The question isn't "should I use SQL or NoSQL?" — it's "what are the access patterns of this data, and which storage engine is optimised for them?" Most production systems use both.

• PostgreSQL — relational data with complex joins (users, orders, finances). ACID guarantees matter here.
• Redis — ephemeral, hot-path data: session store, rate limit counters, leaderboards, pub/sub.
• MongoDB — document data with variable schema (CMS content, event logs, config blobs).
• S3-compatible storage — large binary objects. Never store files in a relational DB.

Schema Design Principles

Normalize for write integrity, denormalize for read performance. These are opposing forces — and the decision of when to trade one for the other is a key architectural judgment call.

Always design for the access patterns you know about now, while leaving room for the indexes you'll need later. Adding an index is cheap; changing a column type across a table with 50M rows is a multi-hour migration.

-- Soft deletes over hard deletes (preserve audit trail)
ALTER TABLE posts ADD COLUMN deleted_at TIMESTAMPTZ;

-- Index on commonly filtered columns
CREATE INDEX idx_posts_user_created
  ON posts (user_id, created_at DESC)
  WHERE deleted_at IS NULL;

-- UUID as primary key for distributed safety
id UUID PRIMARY KEY DEFAULT gen_random_uuid();

-- Audit columns on every table
created_at TIMESTAMPTZ DEFAULT NOW(),
updated_at TIMESTAMPTZ DEFAULT NOW();

trending_upScalability: What It Actually Means

"Scalable" is one of the most overloaded words in software. In practice, it means: how does the system behave under 10× load? There are two levers — scale up (bigger machine) and scale out (more machines). Building for scale-out from the start has a cost: it rules out certain patterns.

Stateless Services

A service is horizontally scalable only if it holds no local state between requests. No in-memory caches that aren't shared, no file system writes that aren't replicated. Every piece of state that needs to survive a restart must live in an external store (DB, Redis, S3).

The N+1 Query Problem Is a Scalability Killer

When fetching a list of 50 posts and then making a separate DB query for each post's author, you've made 51 queries. At scale, this is catastrophic. Solutions: eager loading with JOINs, DataLoader batching (for GraphQL), or a read-through cache on the repository layer.

Background Jobs for Everything Slow

If an API request triggers something that takes more than ~200ms (send email, resize image, call a slow third-party API, run ML inference), move it to a background queue. The user gets an immediate 202 Accepted; the work happens asynchronously. This is one of the highest-leverage architectural decisions you can make early.
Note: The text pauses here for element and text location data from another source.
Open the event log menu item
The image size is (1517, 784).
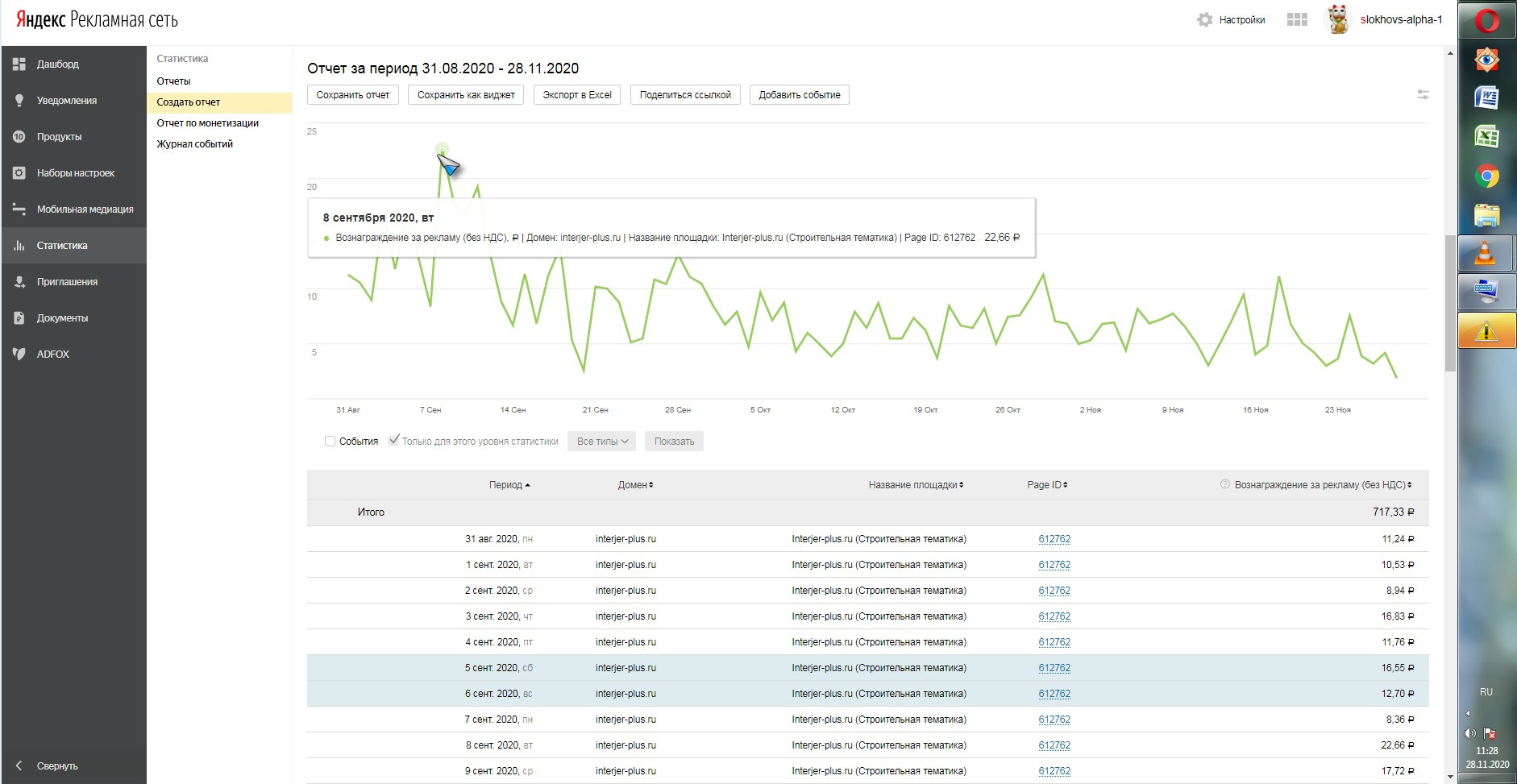(194, 144)
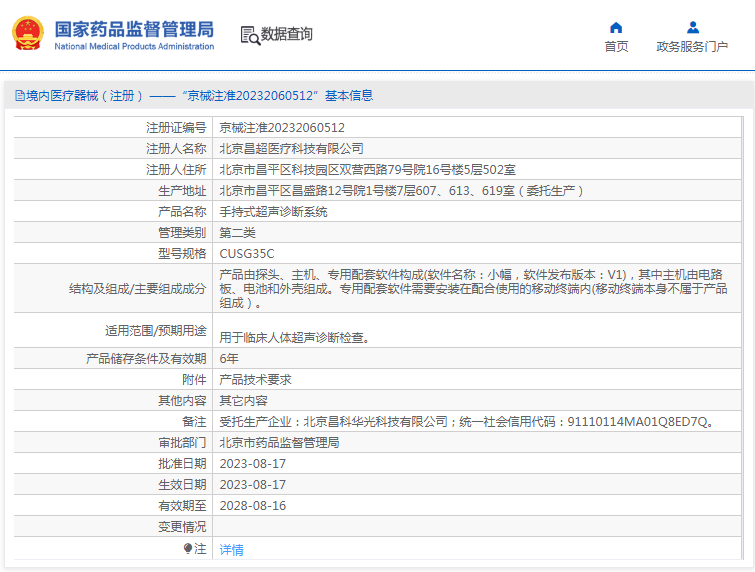The height and width of the screenshot is (572, 755).
Task: Click the 数据查询 magnifier document icon
Action: coord(249,35)
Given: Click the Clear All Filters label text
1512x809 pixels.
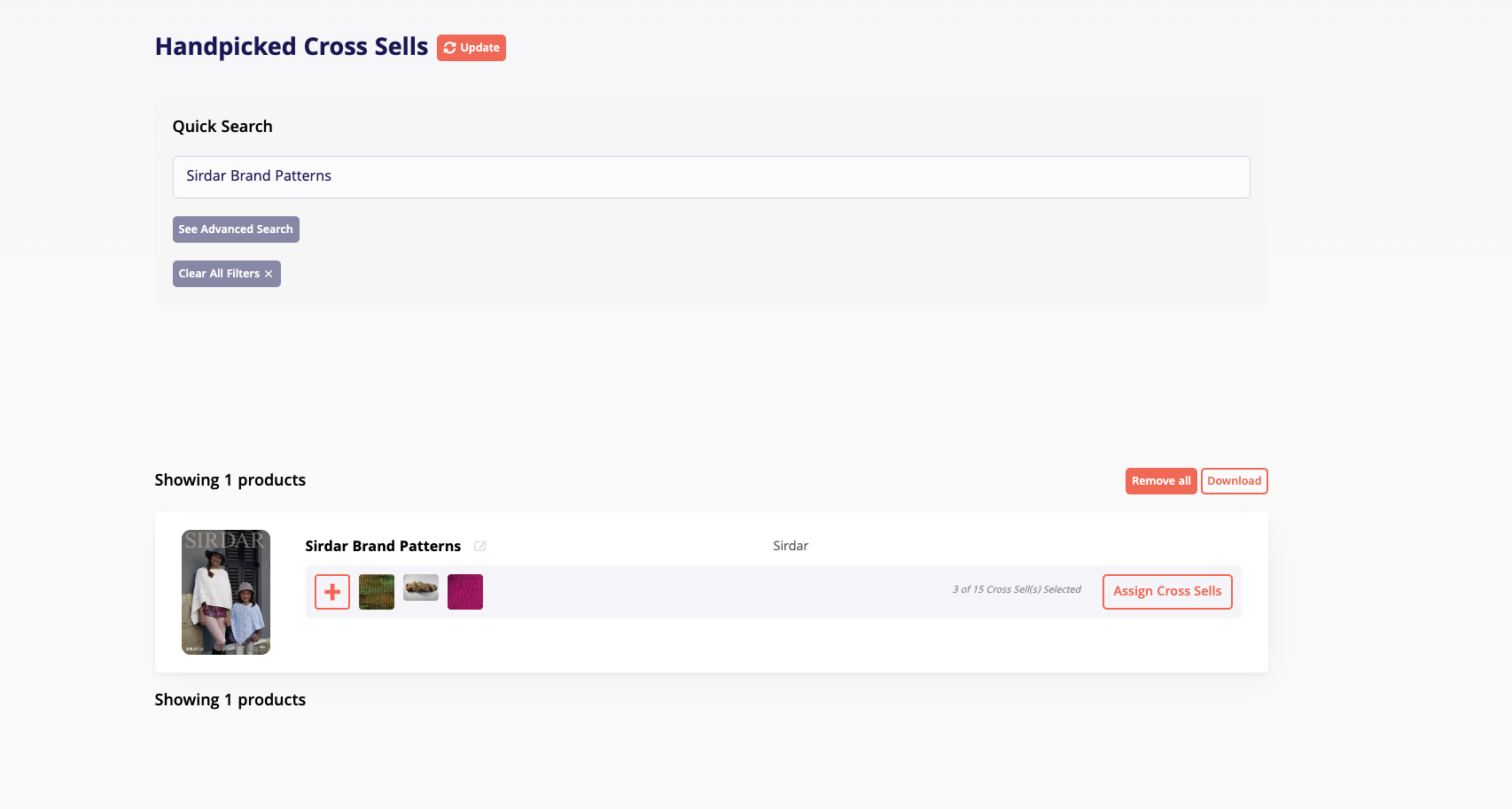Looking at the screenshot, I should coord(219,274).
constructionReal-World Constraints Architecture Ignores

Textbook architecture discusses systems as if they're built by one person who has unlimited time. In practice:

• Team size determines module boundaries. A 3-person team can be loose about service contracts; a 20-person team cannot. Enforce interfaces early — they become team contracts.
• Deploy early, deploy often. An architecture that requires a 2-week integration testing phase before deploy is not scalable in the engineering sense. CI/CD is an architectural decision, not a DevOps one.
• Observability is not optional. Structured logging, distributed tracing (OpenTelemetry), and uptime metrics should be in from day one. Debugging a production issue with no observability is a multi-day ordeal.
• Migration strategy matters more than initial schema. Your first schema is almost always wrong. Budget for migrations. Use a migration tool (Flyway, Prisma Migrate) from the first commit.

"The biggest source of technical debt is not bad code — it's good code in the wrong place."

flagThe Mindset Shift

Junior engineers ask "how do I build this feature?" Senior engineers ask "where does this feature live, what does it touch, and what breaks if it changes?" Architecture is the practice of answering the second question before writing any code for the first.

The patterns here — layered services, stateless backends, typed contracts, external state, background queues — aren't rules. They're accumulated answers to the question: what decisions are hardest to change later? Make those well, and the rest is surprisingly flexible.